Stated task:
Copy out the lines of the listing from the line containing "Given: Switch to the Processes tab" up to and including the line containing "click(x=1206, y=133)", reproducing them exactly.

=== Supplied entries ===

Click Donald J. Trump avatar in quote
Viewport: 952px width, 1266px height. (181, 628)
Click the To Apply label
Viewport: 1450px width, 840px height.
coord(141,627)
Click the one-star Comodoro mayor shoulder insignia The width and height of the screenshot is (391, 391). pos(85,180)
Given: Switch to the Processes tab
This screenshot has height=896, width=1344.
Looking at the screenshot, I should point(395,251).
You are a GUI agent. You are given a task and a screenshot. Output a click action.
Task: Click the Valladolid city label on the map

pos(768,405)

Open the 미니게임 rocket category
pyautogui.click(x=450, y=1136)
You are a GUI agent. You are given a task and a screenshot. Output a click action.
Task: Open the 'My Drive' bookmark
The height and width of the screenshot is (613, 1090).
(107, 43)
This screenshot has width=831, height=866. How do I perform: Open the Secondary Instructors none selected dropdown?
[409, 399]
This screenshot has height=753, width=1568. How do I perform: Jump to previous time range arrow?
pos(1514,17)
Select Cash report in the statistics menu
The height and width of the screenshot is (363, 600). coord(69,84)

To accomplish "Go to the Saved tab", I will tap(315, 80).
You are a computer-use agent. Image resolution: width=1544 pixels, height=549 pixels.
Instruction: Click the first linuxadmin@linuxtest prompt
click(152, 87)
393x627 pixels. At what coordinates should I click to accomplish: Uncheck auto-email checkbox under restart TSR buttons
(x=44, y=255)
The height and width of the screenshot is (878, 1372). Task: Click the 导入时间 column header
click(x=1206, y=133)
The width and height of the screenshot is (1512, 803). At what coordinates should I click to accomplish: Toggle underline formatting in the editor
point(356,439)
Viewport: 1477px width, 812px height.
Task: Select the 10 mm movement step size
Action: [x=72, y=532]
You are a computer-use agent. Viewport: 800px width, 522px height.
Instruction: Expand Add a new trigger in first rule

===

Exercise answer:
Given: Switch to the Processes tab
This screenshot has height=896, width=1344.
Looking at the screenshot, I should point(395,251).
You are a GUI agent. You are given a task and a screenshot. Output a click action.
Task: Click the Valladolid city label on the map

pos(768,405)

Open the 미니게임 rocket category
pyautogui.click(x=450, y=1136)
You are a GUI agent. You are given a task and a screenshot. Output a click action.
Task: Open the 'My Drive' bookmark
The height and width of the screenshot is (613, 1090).
(107, 43)
This screenshot has width=831, height=866. How do I perform: Open the Secondary Instructors none selected dropdown?
[409, 399]
This screenshot has height=753, width=1568. How do I perform: Jump to previous time range arrow?
pos(1514,17)
Select Cash report in the statistics menu
The height and width of the screenshot is (363, 600). coord(69,84)

To accomplish "Go to the Saved tab", I will tap(315, 80).
You are a computer-use agent. Image resolution: width=1544 pixels, height=549 pixels.
Instruction: Click the first linuxadmin@linuxtest prompt
click(152, 87)
393x627 pixels. At what coordinates should I click to accomplish: Uncheck auto-email checkbox under restart TSR buttons
(x=44, y=255)
The height and width of the screenshot is (878, 1372). Task: Click the 导入时间 column header
click(x=1206, y=133)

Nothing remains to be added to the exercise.